Extracted records:
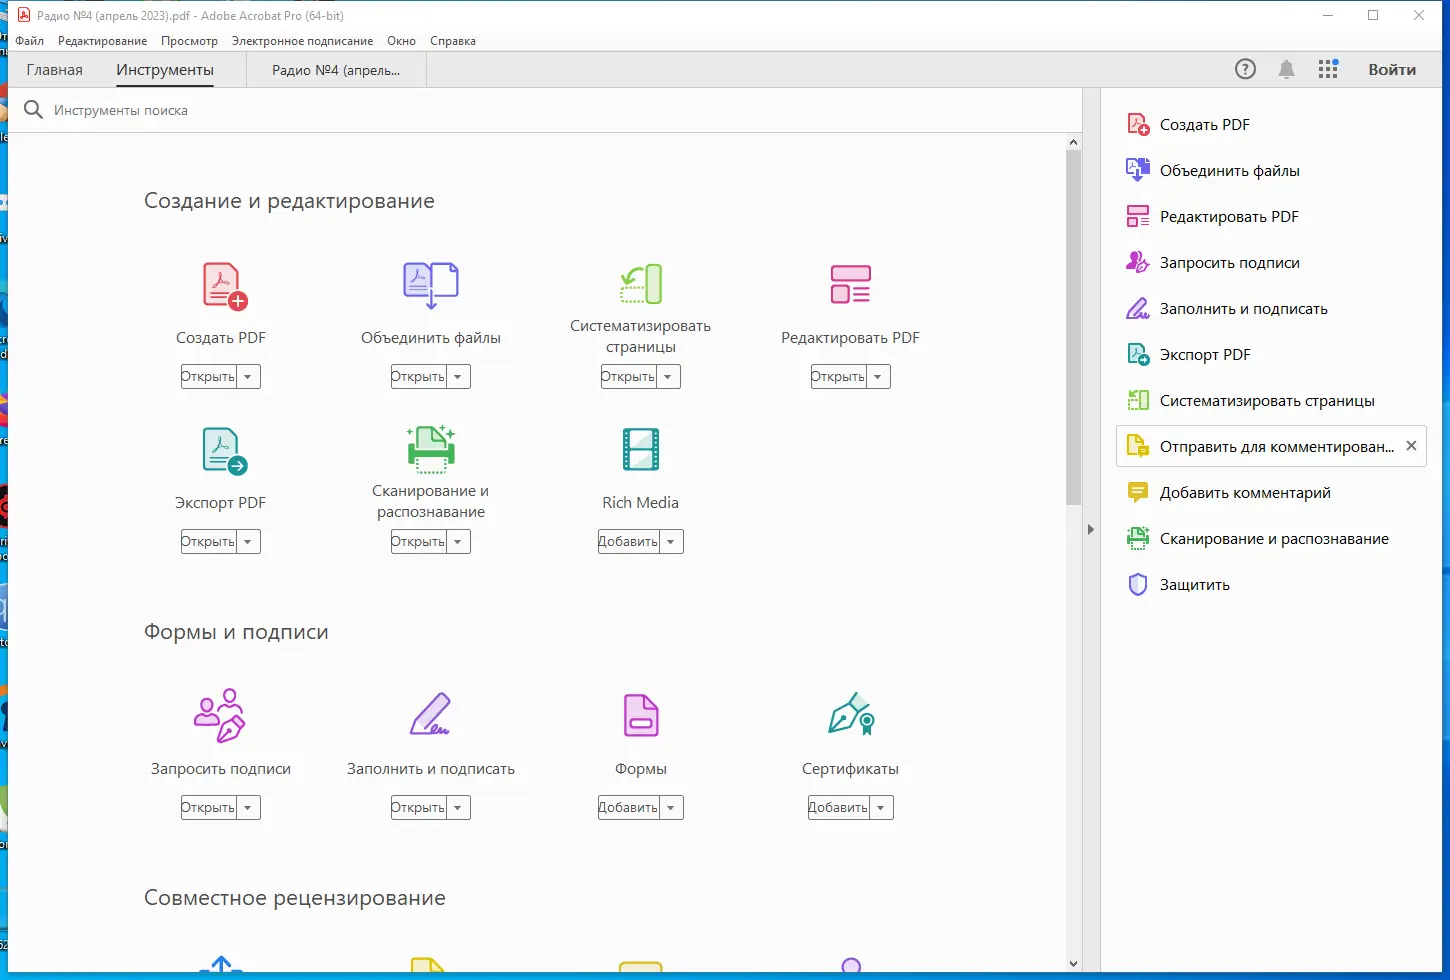
Task: Open the Просмотр menu
Action: (189, 41)
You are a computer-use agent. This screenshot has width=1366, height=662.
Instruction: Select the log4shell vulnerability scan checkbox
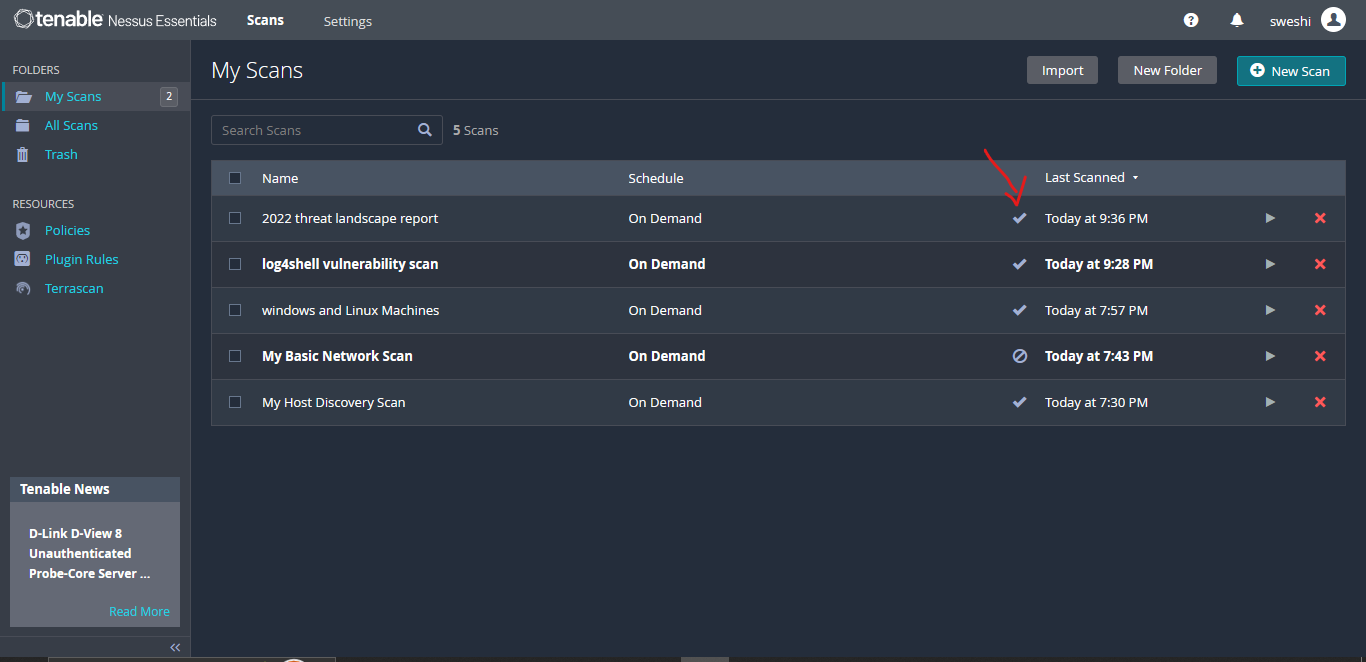[235, 264]
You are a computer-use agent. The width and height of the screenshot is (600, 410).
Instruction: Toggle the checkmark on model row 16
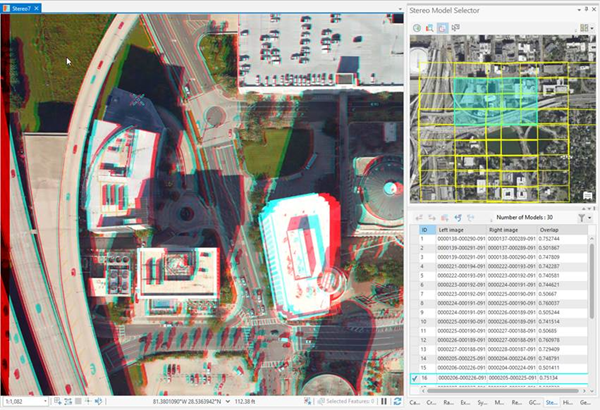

Aim of the task:
Write out each line above with the word "width".

Answer space:
You are a computer-use agent. This screenshot has width=1366, height=662.
You are a computer-use agent. The width and height of the screenshot is (600, 410).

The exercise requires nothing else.